*QUOTED PASSAGE*
Showing posts with label dumbness. Show all posts
Showing posts with label dumbness. Show all posts

Sunday, November 02, 2008

Me and John McCain Break Up Over 7 Things (I Hate About Him/You)



Once upon a time, when this blog was updated near-daily, with weird Larry-King-like posts, I wanted to see John McCain run for president, so that I could vote for him and Christine Todd Whitman, and life would become better and better every day. Because he was a Responsible Conservative who would Rescue the Republican Party from People like this. And thereby usher in a new era of bipartisanship where Dems and Pubs got along and ate cotton candy and rode ponies together. Pony rides!* In Washington! O what a day it was going to be!!!11!!!!1!

But then something happened. John McCain ran for president again. And he promptly lost his frakkin' mind.

A not-so-comprehensive list of reasons I used to love John McCain but now can't because he believes something completely different now that he started trolling for votes in Hillsdale, MI and Huntington, IN.**:

1) Sen. McCain used to be a fiscal moderate [Part I]. I know this because he originally opposed the Bush tax cuts. McCain on the Senate floor: "I cannot in good conscience support a tax cut in which so many of the benefits go to the most fortunate among us at the expense of middle-class Americans who need tax relief." Now he wants to make them permanent. Ostensibly it's because of the financial mess we're in. And I get that from a Righty McRight-Right perspective. But this is "The Maverick starring Mel Gibson" we're talking about. Why not extend them for another year or two until we're out of this mess, then let them quietly expire, so we can get back to balancing this crazy-ass budget deficit? Or am I making too much sense for you right now, Senator? 

2) Sen. McCain used to have principles [Part I]. He used to oppose the torture of human beings. "We’ve sent a message to the world that the United States is not like the terrorists," he said while asking President Bush to support a bill that would ban all sorts of torture for anyone in US government custody, including waterboarding. He even made a good case against waterboarding, too: "All I can say is that it was used in the Spanish Inquisition, it was used in Pol Pot’s genocide in Cambodia, and there are reports that it is being used against Buddhist monks today…It is not a complicated procedure. It is torture." Then he voted against a bill which would have made the CIA abide by the same rules in the Army Field Manuel, which specifically bans waterboarding as an information gathering tactic. I don't get it. I really, really don't. I guess everybody needs a buddy sometime.

3) Sen. McCain used to stick up to bullies [Part I]. Once upon a time, McCain stood up to the NRA. After saying that "the NRA is entitled to their advocacy. I don’t think they help the Republican Party at all, and I don’t think they should in any way play a major role in the Republican Party’s policy making," the NRA labeled him "one of the premier flag-carriers for enemies of the Second Amendment." That is until he spoke these words at the NRA's national convention: "President Barack Obama or Hillary Rodham Clinton would put the rights of ‘law-abiding’ gun owners at risk." More buddies! The list just keeps on growing.

[Saved dataset items]
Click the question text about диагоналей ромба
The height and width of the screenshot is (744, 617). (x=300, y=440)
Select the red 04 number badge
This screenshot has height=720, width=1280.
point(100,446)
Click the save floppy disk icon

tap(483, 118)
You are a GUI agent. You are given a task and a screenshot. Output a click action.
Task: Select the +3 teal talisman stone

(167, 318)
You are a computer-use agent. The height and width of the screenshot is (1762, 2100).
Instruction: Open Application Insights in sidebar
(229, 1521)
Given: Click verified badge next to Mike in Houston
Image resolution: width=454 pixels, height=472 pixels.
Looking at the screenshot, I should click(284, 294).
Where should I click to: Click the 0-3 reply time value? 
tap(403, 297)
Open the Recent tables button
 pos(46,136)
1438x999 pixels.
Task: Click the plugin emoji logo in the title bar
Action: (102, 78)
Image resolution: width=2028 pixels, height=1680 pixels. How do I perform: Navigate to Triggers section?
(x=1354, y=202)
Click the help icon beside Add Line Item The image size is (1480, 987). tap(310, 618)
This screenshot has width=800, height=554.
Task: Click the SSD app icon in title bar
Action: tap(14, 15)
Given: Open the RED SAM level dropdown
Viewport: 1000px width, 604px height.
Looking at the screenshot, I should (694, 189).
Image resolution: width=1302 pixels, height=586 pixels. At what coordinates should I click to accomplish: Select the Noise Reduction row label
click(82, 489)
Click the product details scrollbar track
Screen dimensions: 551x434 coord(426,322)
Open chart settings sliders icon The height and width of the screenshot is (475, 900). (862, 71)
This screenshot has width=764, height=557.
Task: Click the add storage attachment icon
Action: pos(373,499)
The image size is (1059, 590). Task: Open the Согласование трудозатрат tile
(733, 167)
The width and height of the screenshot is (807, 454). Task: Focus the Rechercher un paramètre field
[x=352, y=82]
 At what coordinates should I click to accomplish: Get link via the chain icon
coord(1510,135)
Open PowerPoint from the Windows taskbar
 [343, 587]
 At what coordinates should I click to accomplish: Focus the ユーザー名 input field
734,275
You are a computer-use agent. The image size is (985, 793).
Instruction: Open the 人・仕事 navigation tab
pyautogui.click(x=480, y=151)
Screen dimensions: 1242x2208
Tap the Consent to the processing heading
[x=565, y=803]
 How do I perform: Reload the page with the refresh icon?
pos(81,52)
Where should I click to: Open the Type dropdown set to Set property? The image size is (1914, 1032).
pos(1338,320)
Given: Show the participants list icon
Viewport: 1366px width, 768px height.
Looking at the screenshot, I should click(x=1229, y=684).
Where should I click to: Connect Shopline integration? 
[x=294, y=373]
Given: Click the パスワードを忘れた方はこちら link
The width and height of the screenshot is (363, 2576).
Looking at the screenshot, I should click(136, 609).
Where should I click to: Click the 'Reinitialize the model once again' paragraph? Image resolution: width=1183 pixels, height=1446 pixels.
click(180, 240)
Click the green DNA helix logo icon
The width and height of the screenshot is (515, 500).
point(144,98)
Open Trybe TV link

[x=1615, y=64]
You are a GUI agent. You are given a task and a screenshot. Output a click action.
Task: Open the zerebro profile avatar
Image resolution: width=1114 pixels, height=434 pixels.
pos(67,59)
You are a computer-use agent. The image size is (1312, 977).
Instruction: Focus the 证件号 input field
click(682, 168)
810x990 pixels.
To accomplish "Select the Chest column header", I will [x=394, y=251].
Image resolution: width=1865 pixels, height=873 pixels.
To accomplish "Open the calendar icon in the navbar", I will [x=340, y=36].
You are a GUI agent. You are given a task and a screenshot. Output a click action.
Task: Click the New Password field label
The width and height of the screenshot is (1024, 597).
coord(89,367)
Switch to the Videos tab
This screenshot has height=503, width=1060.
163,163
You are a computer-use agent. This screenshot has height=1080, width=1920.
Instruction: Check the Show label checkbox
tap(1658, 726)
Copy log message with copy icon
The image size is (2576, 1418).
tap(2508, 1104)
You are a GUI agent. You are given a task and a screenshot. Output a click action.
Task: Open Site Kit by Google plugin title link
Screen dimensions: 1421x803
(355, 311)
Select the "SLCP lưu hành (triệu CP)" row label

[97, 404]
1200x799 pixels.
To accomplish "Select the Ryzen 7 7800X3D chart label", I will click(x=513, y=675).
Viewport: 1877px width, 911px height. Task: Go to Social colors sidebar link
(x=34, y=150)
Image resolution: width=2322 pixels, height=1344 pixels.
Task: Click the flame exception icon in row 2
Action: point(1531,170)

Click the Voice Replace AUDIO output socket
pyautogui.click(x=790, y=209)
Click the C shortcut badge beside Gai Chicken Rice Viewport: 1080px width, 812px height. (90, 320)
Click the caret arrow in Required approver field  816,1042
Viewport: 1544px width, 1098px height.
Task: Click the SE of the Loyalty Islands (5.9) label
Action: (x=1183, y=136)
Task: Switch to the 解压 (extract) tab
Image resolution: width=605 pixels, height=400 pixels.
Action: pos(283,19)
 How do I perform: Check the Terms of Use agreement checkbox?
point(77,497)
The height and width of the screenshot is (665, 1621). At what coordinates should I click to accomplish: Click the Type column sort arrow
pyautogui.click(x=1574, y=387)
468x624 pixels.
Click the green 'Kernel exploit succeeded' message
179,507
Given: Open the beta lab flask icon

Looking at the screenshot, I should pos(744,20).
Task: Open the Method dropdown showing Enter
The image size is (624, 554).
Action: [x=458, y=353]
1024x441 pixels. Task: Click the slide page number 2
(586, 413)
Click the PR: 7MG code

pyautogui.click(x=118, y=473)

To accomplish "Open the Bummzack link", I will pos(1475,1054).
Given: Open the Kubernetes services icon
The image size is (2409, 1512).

*SHORT EXERCISE*
Continue the blog post about breaking up with John McCain from the point where it stops.

*TASK RESULT*
4) Sen. McCain used to stick up to bullies [Part II]. Another once upon a time, McCain called a duck 'a duck.' He railed against Jerry Falwell and other leaders of the Religious Right as “agents of intolerance.” After announcing a run for president, however, he delivered the commencement address at Liberty University, Jerry Falwell's school, after which he was the guest of honor at a reception and private dinner which included a number of conservative church leaders. Sure, endorsements are nice. But so are principles.

5) Sen. McCain used to have principles [Part II]. John used to be a big fan of immigration reform, including creating ways for illegal immigrants to gain citizenship without forced deportation. He even co-sponsored a bill in Congress (that eventually failed to pass). This year he admitted that he wouldn't even vote for his own bill today “because we know what the situation is today. The people want the borders secured first.” Mr. McCain, the people are often wrong. Two and a Half Men is the most watched sitcom in America. Yet How I Met Your Mother is clearly funnier. Sometimes, you have to fight for what you believe in. I believe in Slap Bets. You believe in sorting out this immigration mess without resorting to building huge fucking walls along the entire length of our southern border. Good for me. Good for you.

6) Sen. McCain used to be a fiscal moderate [Part II]. He used to argue for the "essential morality" of the estate tax, explaining that he “consistently voted against repealing this tax because of the impact it would have on the deficit, as well as the possible chilling affect it could have on charitable giving in this country." Now he calls it "one of the most unfair tax laws in the book." I like taxing dead people. Because over-taxing the living just plain sucks. We earn what we have as Americans. Everything else is just plain royalty.

7) Sen. McCain used to have principles [Part III]. Sen. McCain used to oppose a federal ban on gay marriage: “The constitutional amendment we’re debating today strikes me as antithetical in every way to the core philosophy of Republicans. It usurps from the states a fundamental authority they have always possessed and imposes a federal remedy for a problem that most states do not believe confronts them.” Wow. Now that's great statesmanship. And plausible conservatism in an age when conservatives can't tell whether they love big government or hate it. Yet, one more time, while on the Votes and Endorsement Trail, he told Jerry Falwell he would support a federal marriage amendment to the Constitution if a federal court were to strike state constitutional bans on gay marriage. Not a complete about-face, but he's definitely trying to have his small government cake and eat it, too.

Conclusion: Sen. McCain, I used to love your freakin' guts. Now, I just feel sorry for you. Sorry that you felt you had to turn your back on evertything that made you "you" in order to appeal to the American public, or at least the part of the American public that is pro-America. Because those anti-America parts of the country can fall into the ocean and die. Or they can elect our next president. I forget my point...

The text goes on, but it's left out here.